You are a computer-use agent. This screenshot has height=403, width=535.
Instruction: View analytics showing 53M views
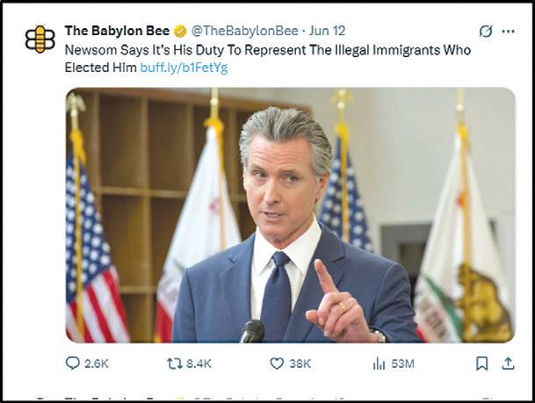coord(379,363)
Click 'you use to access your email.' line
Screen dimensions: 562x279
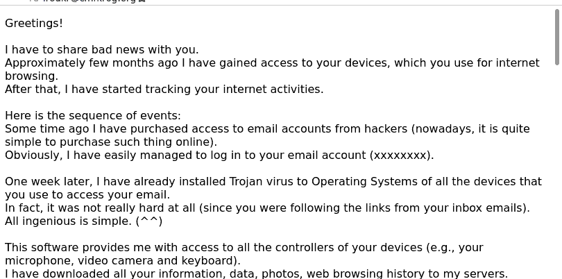coord(87,195)
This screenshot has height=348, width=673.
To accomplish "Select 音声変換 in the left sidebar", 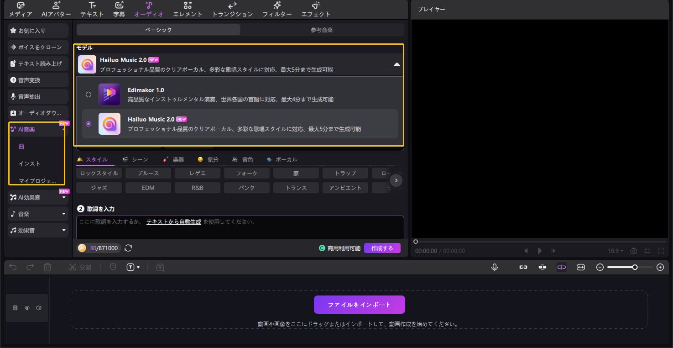I will pyautogui.click(x=37, y=80).
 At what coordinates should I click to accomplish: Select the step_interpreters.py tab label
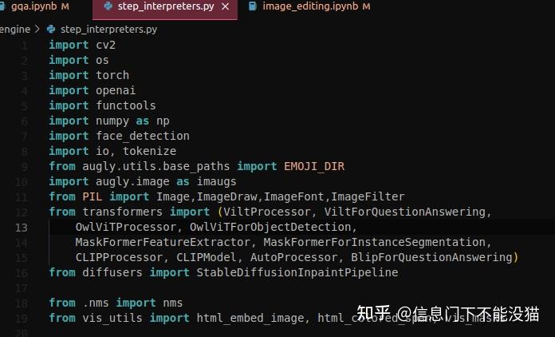(166, 6)
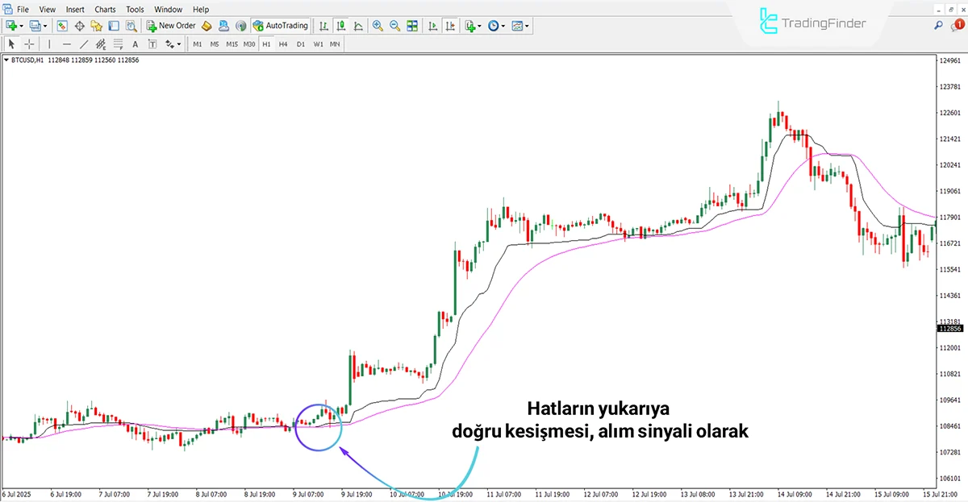Click the New Order button

(170, 25)
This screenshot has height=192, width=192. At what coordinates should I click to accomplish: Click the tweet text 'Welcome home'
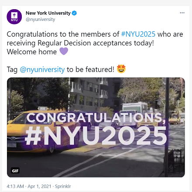pyautogui.click(x=32, y=52)
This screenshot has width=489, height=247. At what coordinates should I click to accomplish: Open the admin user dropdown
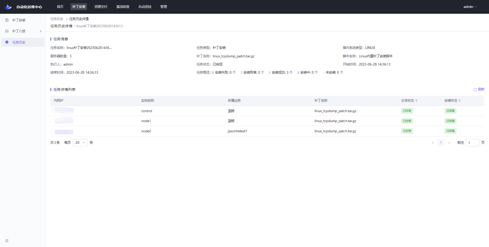[x=470, y=7]
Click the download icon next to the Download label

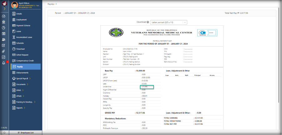point(148,22)
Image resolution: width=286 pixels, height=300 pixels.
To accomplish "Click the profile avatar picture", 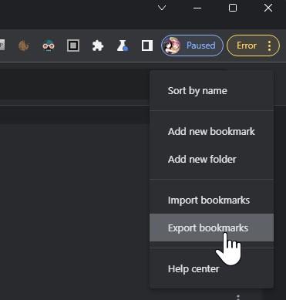I will tap(172, 46).
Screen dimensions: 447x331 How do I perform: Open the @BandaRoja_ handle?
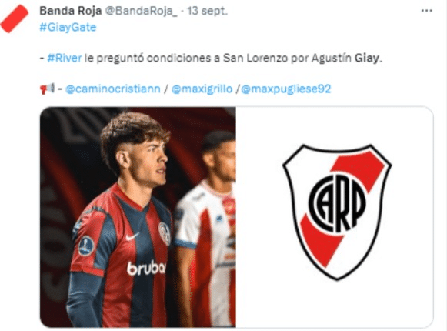(142, 11)
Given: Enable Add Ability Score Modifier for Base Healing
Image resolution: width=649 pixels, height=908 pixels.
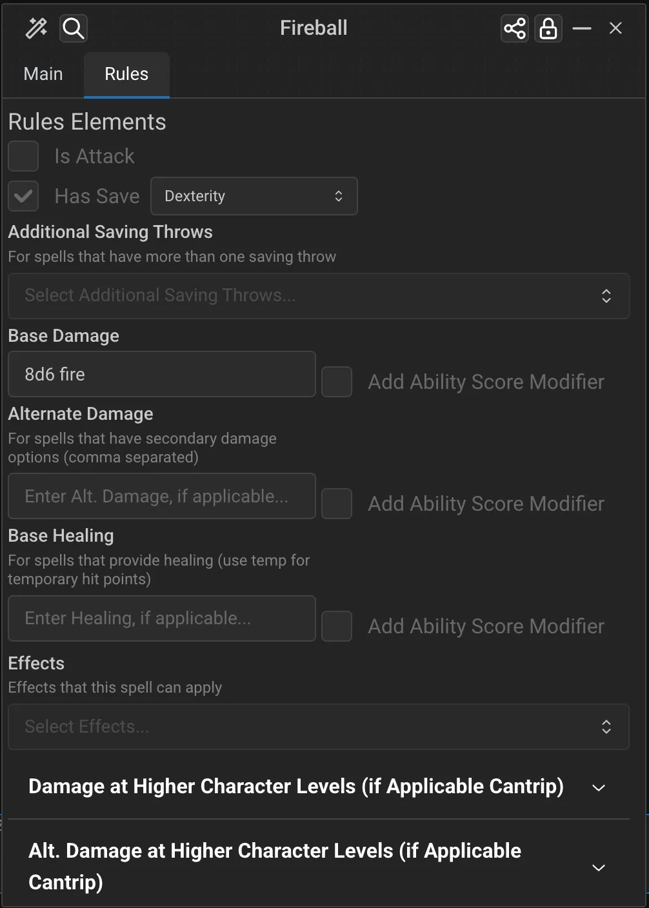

......

## WHAT THE EXERCISE ASKS:
List every line above containing the word "pixels".

## ANSWER SPACE:
Image resolution: width=286 pixels, height=300 pixels.
Image resolution: width=649 pixels, height=908 pixels.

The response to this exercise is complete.